The aim of the overall project is to present a concept for using OCR to process digitised versions of Germany’s printed cultural heritage from the 16th to the 19th century. Additionally, the existing prototype OCR software will be developed further during Phase III.

In recent years libraries – especially research libraries – have undertaken a comprehensive programme of digitisation to convert their holdings into image form. However, access to the full electronic text is often impossible or inadequate, and OCR procedures are necessary in order to automatically generate searchable full texts from the image data.

The added value of digital full texts is essential today for numerous academic disciplines, especially in the field of the humanities. The OCR-D funding initiative seeks to advance the development of full text recognition and to optimise it for bulk digitisation in libraries.

The project is a collaborative endeavour run in coordination between the Herzog August Bibliothek, the Berlin-Brandenburgische Akademie der Wissenschaften (Berlin-Brandenburg Academy of Sciences and Humanities, BBAW), the Gesellschaft für wissenschaftliche Datenverarbeitung Göttingen (Göttingen Society for Scientific Data Processing, GWDG), the Staatsbibliothek zu Berlin (Berlin State Library, SBB) and the Niedersächsische Staats- und Universitätsbibliothek Göttingen (Göttingen State and University Library of Lower Saxony, SUB).

During Phase I (2015–2018) the state of current OCR techniques was evaluated and development needs were identified. On this basis, the eight project modules of Phase II (2018–2020) developed OCR-D tools dedicated to the specific challenges of full text recognition in historical documents. The prototype results integrated by the coordination project are freely accessible on GitHub.

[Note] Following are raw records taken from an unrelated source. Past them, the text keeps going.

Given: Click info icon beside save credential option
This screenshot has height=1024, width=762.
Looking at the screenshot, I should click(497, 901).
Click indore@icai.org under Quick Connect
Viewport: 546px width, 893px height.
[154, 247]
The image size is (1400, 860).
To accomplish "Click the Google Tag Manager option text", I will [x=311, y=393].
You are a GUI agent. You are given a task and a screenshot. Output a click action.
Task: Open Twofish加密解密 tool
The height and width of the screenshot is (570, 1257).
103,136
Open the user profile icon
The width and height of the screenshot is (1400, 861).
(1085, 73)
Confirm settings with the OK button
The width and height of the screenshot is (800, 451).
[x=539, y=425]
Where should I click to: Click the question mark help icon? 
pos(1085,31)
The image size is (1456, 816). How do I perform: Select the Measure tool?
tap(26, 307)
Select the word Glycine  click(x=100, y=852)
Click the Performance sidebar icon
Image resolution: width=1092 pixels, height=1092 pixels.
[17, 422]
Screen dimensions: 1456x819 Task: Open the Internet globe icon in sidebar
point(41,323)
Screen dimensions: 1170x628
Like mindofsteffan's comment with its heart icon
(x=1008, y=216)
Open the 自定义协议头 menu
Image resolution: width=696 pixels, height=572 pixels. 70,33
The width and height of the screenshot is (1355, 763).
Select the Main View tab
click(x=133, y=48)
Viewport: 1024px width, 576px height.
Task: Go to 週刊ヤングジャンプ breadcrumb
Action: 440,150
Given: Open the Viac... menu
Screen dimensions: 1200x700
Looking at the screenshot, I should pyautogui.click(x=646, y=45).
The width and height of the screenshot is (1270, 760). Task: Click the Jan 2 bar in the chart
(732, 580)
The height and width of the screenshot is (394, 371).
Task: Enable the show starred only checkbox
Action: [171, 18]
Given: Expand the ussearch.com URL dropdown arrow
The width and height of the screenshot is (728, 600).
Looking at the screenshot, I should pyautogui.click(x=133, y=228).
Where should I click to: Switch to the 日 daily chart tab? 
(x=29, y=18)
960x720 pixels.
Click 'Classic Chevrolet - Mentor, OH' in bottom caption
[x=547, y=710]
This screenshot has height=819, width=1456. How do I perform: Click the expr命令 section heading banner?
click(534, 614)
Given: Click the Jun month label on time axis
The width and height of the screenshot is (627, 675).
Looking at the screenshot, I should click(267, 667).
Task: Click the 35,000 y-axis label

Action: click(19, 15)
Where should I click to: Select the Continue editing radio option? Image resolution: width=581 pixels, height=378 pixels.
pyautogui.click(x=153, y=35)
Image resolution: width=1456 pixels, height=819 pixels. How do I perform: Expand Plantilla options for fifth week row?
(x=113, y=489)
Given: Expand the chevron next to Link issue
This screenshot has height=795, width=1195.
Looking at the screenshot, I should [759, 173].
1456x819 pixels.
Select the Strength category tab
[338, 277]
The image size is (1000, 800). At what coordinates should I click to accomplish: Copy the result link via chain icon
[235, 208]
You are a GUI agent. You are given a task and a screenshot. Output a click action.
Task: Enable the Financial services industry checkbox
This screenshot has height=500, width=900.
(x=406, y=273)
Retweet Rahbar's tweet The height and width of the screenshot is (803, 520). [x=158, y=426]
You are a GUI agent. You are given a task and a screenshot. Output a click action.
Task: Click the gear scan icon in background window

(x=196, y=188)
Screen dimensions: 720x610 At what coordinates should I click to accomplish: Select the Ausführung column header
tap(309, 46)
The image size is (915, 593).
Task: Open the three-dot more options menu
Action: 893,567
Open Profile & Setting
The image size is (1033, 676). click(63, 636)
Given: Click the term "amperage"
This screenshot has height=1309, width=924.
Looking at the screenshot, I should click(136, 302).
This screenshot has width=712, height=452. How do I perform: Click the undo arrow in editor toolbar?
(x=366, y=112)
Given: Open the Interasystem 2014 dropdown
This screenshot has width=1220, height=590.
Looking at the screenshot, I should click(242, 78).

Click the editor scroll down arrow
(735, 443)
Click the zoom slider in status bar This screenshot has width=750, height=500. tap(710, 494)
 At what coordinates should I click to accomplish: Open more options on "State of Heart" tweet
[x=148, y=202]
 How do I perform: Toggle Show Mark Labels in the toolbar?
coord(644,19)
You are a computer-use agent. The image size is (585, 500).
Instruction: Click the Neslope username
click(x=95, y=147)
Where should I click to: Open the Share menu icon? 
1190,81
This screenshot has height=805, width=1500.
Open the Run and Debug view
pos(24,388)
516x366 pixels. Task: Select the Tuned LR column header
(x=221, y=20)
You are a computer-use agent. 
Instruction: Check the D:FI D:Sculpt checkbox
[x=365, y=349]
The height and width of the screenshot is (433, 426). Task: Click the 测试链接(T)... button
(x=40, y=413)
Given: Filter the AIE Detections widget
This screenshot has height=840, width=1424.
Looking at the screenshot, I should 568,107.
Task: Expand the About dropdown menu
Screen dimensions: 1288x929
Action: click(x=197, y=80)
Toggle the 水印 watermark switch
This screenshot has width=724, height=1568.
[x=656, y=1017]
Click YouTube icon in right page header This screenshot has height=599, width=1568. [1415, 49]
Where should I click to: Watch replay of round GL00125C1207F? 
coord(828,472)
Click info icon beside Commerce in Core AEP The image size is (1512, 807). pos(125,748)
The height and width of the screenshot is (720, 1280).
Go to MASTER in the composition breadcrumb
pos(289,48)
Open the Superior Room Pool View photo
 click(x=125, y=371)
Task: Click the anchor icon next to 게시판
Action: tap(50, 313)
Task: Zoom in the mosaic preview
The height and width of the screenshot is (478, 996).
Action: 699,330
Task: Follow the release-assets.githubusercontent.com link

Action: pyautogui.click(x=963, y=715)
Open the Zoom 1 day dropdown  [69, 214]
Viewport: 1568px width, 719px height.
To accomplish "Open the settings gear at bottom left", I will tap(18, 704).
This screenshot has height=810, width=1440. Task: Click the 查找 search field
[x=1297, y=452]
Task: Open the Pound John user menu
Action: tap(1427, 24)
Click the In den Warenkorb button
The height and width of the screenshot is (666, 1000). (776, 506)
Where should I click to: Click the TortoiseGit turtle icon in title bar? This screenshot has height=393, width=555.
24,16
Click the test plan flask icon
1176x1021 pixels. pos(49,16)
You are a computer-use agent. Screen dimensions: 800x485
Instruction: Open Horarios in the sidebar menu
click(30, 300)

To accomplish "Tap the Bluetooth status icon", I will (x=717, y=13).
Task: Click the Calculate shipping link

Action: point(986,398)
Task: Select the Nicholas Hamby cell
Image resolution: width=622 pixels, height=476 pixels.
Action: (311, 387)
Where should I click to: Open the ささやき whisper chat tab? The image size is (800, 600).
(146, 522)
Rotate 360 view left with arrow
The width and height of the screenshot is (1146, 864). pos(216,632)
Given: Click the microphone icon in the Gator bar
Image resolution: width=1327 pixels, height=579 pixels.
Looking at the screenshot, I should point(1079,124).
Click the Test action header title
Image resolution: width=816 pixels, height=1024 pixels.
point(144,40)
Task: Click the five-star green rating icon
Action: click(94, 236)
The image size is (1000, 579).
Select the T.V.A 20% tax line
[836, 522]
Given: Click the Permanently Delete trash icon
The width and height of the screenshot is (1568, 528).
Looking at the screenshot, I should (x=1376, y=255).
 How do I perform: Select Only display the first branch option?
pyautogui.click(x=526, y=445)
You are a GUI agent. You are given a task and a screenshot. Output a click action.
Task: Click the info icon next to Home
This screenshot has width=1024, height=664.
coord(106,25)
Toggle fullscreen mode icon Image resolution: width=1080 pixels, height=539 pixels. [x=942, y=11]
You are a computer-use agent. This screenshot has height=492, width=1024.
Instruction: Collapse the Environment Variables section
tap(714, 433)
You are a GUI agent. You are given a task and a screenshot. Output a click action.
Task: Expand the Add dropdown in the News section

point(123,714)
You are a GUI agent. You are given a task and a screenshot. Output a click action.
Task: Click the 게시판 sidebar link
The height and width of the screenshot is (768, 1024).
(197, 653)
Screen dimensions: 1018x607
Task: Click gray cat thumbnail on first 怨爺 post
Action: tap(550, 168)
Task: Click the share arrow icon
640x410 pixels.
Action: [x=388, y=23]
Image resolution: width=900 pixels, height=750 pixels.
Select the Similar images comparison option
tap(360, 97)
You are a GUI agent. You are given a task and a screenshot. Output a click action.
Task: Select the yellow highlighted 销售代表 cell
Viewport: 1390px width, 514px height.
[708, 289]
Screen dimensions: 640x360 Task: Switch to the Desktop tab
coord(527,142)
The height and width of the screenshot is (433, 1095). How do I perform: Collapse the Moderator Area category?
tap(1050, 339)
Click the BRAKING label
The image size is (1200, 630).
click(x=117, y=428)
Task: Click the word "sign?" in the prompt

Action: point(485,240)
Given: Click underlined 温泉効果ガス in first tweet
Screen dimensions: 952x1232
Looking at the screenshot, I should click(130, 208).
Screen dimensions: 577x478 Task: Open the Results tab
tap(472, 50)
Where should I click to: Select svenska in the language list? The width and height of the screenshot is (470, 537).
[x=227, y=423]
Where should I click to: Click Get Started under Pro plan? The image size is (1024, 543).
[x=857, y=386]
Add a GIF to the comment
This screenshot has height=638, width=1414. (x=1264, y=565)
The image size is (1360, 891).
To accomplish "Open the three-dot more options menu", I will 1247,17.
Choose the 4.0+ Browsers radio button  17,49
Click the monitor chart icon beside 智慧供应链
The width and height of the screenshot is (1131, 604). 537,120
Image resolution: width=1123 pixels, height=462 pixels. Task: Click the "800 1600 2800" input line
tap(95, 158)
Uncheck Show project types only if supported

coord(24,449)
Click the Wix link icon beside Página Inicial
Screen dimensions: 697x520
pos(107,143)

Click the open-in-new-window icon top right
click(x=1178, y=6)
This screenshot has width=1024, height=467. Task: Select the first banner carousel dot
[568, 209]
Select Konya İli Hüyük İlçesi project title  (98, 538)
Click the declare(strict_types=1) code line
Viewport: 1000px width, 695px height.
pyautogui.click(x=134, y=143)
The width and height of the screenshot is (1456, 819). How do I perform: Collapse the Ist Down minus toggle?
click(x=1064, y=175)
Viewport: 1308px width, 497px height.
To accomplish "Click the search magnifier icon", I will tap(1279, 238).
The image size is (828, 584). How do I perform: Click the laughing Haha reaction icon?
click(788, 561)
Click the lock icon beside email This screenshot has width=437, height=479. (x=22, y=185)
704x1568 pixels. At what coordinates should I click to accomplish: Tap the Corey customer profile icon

Volltexterkannte Seite aus Johannes Praetorius' im Jahr 1671 publizierter Schrift »Eine nützliche Spiel-Karte für die Flucher«
Korrekt auf Regionen- und Zeilenebene segmentierte, volltexterkannte Seite aus Johannes Praetorius' im Jahr 1671 publizierter Schrift »Eine nützliche Spiel-Karte für die Flucher« (M: Tg 117)

Phase III launched in 2021. The aim of this phase is to implement the OCR-D software in institutions maintaining and processing text holdings and to advance the development of selected tools. Four implementation projects and three project modules have been approved by the Deutsche Forschungsgemeinschaft (German Research Foundation, DFG):

Implementation projects

Integration of Kitodo and OCR-D for productive mass digitisation (UB Braunschweig, SLUB Dresden, UB Mannheim)

OPERANDI: OCR-D Performance Optimisation and Integration (SUB Göttingen, GWDG)

OCR4all libraries – full text recognition for historical collections (GEI Braunschweig, HCI and ZPD at Universität Würzburg)

ODEM: OCR-D extension for mass digitisation (ULB Sachsen-Anhalt)

 

Project modules

Workflow for work-specific training based on generic models using OCR-D and Ground Truth enhancement (UB Mannheim)

Font Group Recognition for Improved OCR (JGU Mainz, FAU Erlangen-Nürnberg)

OLA-HD Service – a generic service for the long-term archiving of historical prints (SUB Göttingen, GWDG)

 

The coordination project supports the implementation projects and project modules in their work. Phase III will also optimise the OCR-D software for bulk digitisation and develop a concept for continuing the work.

The HAB is responsible for coordinating the project: this includes project management, organising workshops, documentation, scholarly publication and preparation of a concept for the full-text transformation of VD 16, VD 17 and VD 18.

Website: https://ocr-d.de/de/

In cooperation with BBAW, GWDG, SBB and SUB

PURL: http://diglib.hab.de/?link=068

Funding: DFG
Duration: October 2015 – June 2024
Project participant: Leonie Eckert (team member)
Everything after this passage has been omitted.